> Directive: Copy out verbatim the part of the items that opens with the line containing "Where should I click to: Select" and closes with the line containing "click(x=453, y=51)", including both of those lines.

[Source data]
§ §
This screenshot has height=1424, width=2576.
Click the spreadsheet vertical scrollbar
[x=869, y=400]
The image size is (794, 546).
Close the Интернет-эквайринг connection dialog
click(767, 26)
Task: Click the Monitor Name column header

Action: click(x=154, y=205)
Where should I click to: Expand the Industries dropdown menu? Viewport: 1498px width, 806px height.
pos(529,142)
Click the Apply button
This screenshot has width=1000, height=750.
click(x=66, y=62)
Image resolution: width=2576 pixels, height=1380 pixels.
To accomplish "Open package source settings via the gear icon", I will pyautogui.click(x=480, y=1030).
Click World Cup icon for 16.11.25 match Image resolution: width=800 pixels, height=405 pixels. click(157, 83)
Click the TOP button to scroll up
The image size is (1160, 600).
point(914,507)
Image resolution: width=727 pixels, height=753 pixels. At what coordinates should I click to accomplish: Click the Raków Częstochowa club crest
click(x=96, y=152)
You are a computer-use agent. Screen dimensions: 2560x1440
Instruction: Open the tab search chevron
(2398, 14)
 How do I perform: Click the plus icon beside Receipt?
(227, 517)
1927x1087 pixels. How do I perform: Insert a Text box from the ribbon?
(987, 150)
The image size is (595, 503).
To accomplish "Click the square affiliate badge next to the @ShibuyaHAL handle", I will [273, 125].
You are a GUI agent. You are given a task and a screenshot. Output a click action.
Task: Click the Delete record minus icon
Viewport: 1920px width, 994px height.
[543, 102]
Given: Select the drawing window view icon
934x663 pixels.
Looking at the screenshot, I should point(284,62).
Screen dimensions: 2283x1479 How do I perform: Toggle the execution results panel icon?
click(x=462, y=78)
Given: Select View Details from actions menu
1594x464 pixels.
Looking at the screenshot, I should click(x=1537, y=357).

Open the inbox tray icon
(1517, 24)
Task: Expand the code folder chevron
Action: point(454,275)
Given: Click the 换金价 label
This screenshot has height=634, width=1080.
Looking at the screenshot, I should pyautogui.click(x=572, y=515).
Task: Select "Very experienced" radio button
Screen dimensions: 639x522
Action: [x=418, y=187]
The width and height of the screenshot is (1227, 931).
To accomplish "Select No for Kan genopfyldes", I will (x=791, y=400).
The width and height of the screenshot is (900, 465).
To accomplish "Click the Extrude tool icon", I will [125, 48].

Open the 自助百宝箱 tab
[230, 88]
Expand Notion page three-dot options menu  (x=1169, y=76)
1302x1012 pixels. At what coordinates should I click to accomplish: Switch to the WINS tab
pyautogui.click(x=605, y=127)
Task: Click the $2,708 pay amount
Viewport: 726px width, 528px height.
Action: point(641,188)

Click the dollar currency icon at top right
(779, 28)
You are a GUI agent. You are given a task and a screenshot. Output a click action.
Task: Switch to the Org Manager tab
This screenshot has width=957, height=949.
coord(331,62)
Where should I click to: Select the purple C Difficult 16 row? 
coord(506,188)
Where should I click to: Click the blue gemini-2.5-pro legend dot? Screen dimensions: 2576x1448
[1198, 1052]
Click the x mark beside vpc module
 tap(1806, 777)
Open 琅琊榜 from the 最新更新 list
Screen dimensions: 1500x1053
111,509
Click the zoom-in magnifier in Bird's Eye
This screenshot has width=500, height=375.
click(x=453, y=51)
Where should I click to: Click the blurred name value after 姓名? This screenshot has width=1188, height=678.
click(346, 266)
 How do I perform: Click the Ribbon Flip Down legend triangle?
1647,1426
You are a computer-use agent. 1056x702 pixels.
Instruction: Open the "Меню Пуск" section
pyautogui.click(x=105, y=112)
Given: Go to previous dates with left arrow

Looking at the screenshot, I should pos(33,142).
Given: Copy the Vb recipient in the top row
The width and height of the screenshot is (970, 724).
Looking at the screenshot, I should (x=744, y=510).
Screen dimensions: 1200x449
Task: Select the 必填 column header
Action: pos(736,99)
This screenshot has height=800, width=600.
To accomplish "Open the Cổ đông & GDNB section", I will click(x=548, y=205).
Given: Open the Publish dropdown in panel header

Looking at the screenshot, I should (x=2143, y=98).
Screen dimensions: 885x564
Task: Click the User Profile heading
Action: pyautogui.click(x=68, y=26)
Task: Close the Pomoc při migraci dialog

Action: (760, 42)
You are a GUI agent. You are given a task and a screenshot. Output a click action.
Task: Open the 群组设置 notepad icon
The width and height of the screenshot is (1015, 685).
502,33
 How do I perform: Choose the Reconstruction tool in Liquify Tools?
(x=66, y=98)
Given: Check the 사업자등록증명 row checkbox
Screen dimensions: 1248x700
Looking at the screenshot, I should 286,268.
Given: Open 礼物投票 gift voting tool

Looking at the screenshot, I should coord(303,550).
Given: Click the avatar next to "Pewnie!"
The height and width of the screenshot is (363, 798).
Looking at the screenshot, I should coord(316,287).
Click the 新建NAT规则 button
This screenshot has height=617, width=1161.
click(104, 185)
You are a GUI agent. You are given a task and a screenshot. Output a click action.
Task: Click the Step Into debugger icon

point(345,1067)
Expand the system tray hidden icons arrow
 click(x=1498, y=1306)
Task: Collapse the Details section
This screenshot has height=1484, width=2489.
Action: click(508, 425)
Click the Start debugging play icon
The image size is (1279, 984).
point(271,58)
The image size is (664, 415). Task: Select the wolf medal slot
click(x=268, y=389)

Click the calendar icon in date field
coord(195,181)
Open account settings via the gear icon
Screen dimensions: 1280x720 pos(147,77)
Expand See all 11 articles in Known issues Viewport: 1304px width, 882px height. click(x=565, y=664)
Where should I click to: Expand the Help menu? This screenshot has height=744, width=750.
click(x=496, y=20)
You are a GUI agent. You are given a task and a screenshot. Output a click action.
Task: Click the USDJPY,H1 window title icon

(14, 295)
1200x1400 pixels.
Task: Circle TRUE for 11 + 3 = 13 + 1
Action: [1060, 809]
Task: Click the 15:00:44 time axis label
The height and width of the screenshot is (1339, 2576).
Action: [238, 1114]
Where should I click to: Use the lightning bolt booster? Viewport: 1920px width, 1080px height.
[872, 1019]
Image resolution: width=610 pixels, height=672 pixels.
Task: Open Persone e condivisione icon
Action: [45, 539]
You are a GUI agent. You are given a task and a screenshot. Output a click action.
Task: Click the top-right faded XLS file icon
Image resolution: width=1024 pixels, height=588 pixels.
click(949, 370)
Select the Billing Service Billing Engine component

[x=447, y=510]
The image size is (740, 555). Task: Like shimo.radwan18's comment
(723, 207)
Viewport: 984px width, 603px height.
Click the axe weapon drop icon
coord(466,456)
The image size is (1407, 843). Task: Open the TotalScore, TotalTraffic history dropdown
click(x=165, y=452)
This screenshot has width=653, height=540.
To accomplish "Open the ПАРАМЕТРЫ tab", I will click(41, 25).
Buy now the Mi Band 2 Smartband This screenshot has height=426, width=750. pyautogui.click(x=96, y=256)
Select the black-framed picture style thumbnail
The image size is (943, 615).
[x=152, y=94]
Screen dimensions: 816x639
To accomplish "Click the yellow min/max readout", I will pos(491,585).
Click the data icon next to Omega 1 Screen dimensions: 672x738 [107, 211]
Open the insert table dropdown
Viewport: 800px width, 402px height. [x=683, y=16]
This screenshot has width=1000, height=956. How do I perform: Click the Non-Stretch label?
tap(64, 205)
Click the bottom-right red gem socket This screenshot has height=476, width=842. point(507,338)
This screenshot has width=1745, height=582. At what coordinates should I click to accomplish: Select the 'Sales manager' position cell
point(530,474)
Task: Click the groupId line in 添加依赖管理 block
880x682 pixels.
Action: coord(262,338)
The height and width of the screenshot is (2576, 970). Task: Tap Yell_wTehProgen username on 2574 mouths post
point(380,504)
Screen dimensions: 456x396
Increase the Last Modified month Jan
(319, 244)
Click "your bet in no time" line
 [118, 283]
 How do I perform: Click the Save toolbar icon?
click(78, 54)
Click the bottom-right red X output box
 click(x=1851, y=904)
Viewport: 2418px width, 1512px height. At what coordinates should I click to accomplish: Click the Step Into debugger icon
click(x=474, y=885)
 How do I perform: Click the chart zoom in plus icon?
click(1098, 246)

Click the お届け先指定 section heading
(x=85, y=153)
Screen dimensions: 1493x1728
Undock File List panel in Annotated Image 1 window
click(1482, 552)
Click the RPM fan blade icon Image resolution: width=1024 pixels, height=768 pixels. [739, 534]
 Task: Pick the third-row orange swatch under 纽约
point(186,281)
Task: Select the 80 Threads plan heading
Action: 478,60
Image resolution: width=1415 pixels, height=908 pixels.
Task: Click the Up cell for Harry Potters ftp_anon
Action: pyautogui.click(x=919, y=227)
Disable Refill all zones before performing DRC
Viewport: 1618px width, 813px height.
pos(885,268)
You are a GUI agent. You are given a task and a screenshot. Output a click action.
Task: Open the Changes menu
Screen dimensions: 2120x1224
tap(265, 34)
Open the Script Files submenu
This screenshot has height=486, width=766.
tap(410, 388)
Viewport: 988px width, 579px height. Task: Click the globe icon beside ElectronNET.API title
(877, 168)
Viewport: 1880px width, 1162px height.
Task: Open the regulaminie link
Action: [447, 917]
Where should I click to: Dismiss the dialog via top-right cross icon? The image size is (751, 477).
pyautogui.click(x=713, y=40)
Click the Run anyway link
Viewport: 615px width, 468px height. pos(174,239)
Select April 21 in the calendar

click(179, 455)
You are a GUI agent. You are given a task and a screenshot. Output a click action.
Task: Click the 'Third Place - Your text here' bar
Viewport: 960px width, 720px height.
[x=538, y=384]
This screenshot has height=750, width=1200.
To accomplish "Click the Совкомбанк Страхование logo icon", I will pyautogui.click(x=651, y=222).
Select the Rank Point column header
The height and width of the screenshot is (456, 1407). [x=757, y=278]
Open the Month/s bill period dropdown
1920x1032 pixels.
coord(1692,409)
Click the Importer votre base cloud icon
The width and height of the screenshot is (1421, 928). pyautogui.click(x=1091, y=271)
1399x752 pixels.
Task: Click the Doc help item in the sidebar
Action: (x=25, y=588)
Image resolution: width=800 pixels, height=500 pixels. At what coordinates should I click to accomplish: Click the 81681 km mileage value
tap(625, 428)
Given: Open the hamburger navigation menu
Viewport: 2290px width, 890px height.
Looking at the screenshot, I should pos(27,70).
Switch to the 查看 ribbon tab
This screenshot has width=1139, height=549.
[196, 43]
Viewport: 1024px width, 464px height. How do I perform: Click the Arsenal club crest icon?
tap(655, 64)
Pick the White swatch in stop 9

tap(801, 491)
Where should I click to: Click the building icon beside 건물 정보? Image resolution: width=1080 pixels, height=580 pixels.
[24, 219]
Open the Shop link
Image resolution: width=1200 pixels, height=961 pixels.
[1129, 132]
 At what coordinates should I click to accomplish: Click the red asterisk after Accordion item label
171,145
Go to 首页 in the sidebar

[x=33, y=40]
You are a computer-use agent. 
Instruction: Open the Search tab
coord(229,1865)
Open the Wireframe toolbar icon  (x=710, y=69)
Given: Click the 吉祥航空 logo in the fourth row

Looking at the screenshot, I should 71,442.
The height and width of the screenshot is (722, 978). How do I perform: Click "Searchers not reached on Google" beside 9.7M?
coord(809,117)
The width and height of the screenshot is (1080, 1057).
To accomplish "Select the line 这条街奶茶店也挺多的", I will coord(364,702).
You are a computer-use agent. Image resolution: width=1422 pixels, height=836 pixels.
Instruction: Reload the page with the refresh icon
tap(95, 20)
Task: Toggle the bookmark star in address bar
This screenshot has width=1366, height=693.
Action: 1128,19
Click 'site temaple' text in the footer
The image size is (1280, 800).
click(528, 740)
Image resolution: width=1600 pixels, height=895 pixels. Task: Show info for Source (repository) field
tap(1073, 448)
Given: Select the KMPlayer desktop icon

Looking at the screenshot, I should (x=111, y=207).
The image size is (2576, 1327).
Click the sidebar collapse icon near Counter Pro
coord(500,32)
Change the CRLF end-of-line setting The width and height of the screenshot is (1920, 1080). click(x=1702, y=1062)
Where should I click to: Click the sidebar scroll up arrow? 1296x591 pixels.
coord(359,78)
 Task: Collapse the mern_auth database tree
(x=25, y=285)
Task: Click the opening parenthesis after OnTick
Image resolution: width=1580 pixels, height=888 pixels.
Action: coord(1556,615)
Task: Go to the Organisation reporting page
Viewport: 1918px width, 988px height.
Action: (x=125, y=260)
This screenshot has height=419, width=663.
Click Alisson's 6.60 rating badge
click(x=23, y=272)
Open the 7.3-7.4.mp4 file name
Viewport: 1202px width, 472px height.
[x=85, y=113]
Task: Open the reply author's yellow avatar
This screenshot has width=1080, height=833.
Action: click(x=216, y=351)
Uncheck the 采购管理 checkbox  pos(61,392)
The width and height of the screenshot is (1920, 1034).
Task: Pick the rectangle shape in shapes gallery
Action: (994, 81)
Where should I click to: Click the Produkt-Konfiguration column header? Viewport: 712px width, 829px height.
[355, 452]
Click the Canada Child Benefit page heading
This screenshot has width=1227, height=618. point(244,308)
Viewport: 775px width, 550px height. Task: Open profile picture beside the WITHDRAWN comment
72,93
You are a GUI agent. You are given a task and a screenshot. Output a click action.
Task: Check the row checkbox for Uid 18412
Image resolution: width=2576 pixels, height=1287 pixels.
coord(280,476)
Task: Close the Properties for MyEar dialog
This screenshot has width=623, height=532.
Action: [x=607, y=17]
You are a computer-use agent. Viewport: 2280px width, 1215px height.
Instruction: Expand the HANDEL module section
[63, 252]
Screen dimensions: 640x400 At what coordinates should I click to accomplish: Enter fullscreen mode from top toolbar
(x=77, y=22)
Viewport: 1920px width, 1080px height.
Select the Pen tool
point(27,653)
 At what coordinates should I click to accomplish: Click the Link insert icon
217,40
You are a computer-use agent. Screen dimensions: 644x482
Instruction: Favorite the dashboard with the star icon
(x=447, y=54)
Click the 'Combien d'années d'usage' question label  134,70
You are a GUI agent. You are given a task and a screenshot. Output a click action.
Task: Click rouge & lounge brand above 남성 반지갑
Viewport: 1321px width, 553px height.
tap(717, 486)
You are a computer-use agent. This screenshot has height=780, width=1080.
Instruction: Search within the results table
§ §
> Completed exercise:
Where should I click to: Select the purple C Difficult 16 row? 
coord(506,188)
Where should I click to: Click the blue gemini-2.5-pro legend dot? Screen dimensions: 2576x1448
[1198, 1052]
Click the x mark beside vpc module
 tap(1806, 777)
Open 琅琊榜 from the 最新更新 list
Screen dimensions: 1500x1053
111,509
Click the zoom-in magnifier in Bird's Eye
This screenshot has width=500, height=375.
click(x=453, y=51)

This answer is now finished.